DATA PROVIDED:
--- START ---

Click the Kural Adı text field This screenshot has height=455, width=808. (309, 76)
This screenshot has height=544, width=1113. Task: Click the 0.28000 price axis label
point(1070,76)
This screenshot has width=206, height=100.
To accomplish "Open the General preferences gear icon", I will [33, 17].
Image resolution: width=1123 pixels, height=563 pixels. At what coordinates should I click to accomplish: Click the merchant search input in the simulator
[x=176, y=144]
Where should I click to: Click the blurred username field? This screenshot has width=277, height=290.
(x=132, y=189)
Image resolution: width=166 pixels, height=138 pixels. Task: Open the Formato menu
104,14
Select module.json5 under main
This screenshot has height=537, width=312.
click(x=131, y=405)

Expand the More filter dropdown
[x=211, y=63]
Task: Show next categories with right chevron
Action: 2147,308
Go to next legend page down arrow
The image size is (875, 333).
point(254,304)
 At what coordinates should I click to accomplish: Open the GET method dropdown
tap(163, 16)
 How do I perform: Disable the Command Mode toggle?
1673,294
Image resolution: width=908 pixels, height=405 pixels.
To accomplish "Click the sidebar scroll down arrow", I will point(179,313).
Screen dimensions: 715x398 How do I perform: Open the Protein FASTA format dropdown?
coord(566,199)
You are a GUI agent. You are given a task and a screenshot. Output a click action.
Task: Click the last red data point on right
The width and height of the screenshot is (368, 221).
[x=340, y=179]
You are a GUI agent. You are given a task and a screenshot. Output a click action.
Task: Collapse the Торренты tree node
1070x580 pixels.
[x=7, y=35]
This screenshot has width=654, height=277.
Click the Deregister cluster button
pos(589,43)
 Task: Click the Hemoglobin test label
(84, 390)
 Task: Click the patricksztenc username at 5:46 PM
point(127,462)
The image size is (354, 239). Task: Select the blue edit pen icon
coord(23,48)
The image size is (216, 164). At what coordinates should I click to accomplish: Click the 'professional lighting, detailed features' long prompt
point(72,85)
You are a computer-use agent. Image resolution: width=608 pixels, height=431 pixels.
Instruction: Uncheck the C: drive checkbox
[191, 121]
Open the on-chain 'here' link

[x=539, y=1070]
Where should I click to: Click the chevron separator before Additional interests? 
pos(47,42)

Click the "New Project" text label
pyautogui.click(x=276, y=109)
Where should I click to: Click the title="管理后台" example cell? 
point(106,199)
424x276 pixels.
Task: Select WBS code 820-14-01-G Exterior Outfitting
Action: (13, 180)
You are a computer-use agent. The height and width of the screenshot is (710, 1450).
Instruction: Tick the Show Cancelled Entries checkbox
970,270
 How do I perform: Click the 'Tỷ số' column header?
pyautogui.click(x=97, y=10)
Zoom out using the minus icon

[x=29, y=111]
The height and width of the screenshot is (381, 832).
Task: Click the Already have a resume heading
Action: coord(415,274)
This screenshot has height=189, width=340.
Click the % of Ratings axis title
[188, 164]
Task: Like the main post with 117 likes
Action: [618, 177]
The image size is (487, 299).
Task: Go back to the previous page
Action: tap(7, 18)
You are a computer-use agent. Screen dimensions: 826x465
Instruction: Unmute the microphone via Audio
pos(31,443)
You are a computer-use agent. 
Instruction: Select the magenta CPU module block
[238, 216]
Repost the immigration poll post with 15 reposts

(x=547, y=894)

--- END ---

WHAT THIS TASK INVOLVES:
Word for word, write out every record.

TASK OUTPUT:
Click the Kural Adı text field This screenshot has height=455, width=808. (309, 76)
This screenshot has height=544, width=1113. Task: Click the 0.28000 price axis label
point(1070,76)
This screenshot has width=206, height=100.
To accomplish "Open the General preferences gear icon", I will [33, 17].
Image resolution: width=1123 pixels, height=563 pixels. At what coordinates should I click to accomplish: Click the merchant search input in the simulator
[x=176, y=144]
Where should I click to: Click the blurred username field? This screenshot has width=277, height=290.
(x=132, y=189)
Image resolution: width=166 pixels, height=138 pixels. Task: Open the Formato menu
104,14
Select module.json5 under main
This screenshot has height=537, width=312.
click(x=131, y=405)

Expand the More filter dropdown
[x=211, y=63]
Task: Show next categories with right chevron
Action: 2147,308
Go to next legend page down arrow
The image size is (875, 333).
point(254,304)
 At what coordinates should I click to accomplish: Open the GET method dropdown
tap(163, 16)
 How do I perform: Disable the Command Mode toggle?
1673,294
Image resolution: width=908 pixels, height=405 pixels.
To accomplish "Click the sidebar scroll down arrow", I will point(179,313).
Screen dimensions: 715x398 How do I perform: Open the Protein FASTA format dropdown?
coord(566,199)
You are a GUI agent. You are given a task and a screenshot. Output a click action.
Task: Click the last red data point on right
The width and height of the screenshot is (368, 221).
[x=340, y=179]
You are a GUI agent. You are given a task and a screenshot. Output a click action.
Task: Collapse the Торренты tree node
1070x580 pixels.
[x=7, y=35]
This screenshot has width=654, height=277.
Click the Deregister cluster button
pos(589,43)
 Task: Click the Hemoglobin test label
(84, 390)
 Task: Click the patricksztenc username at 5:46 PM
point(127,462)
The image size is (354, 239). Task: Select the blue edit pen icon
coord(23,48)
The image size is (216, 164). At what coordinates should I click to accomplish: Click the 'professional lighting, detailed features' long prompt
point(72,85)
You are a computer-use agent. Image resolution: width=608 pixels, height=431 pixels.
Instruction: Uncheck the C: drive checkbox
[191, 121]
Open the on-chain 'here' link

[x=539, y=1070]
Where should I click to: Click the chevron separator before Additional interests? 
pos(47,42)

Click the "New Project" text label
pyautogui.click(x=276, y=109)
Where should I click to: Click the title="管理后台" example cell? 
point(106,199)
424x276 pixels.
Task: Select WBS code 820-14-01-G Exterior Outfitting
Action: (13, 180)
You are a computer-use agent. The height and width of the screenshot is (710, 1450).
Instruction: Tick the Show Cancelled Entries checkbox
970,270
 How do I perform: Click the 'Tỷ số' column header?
pyautogui.click(x=97, y=10)
Zoom out using the minus icon

[x=29, y=111]
The height and width of the screenshot is (381, 832).
Task: Click the Already have a resume heading
Action: coord(415,274)
This screenshot has height=189, width=340.
Click the % of Ratings axis title
[188, 164]
Task: Like the main post with 117 likes
Action: [618, 177]
The image size is (487, 299).
Task: Go back to the previous page
Action: tap(7, 18)
You are a computer-use agent. Screen dimensions: 826x465
Instruction: Unmute the microphone via Audio
pos(31,443)
You are a computer-use agent. 
Instruction: Select the magenta CPU module block
[238, 216]
Repost the immigration poll post with 15 reposts

(x=547, y=894)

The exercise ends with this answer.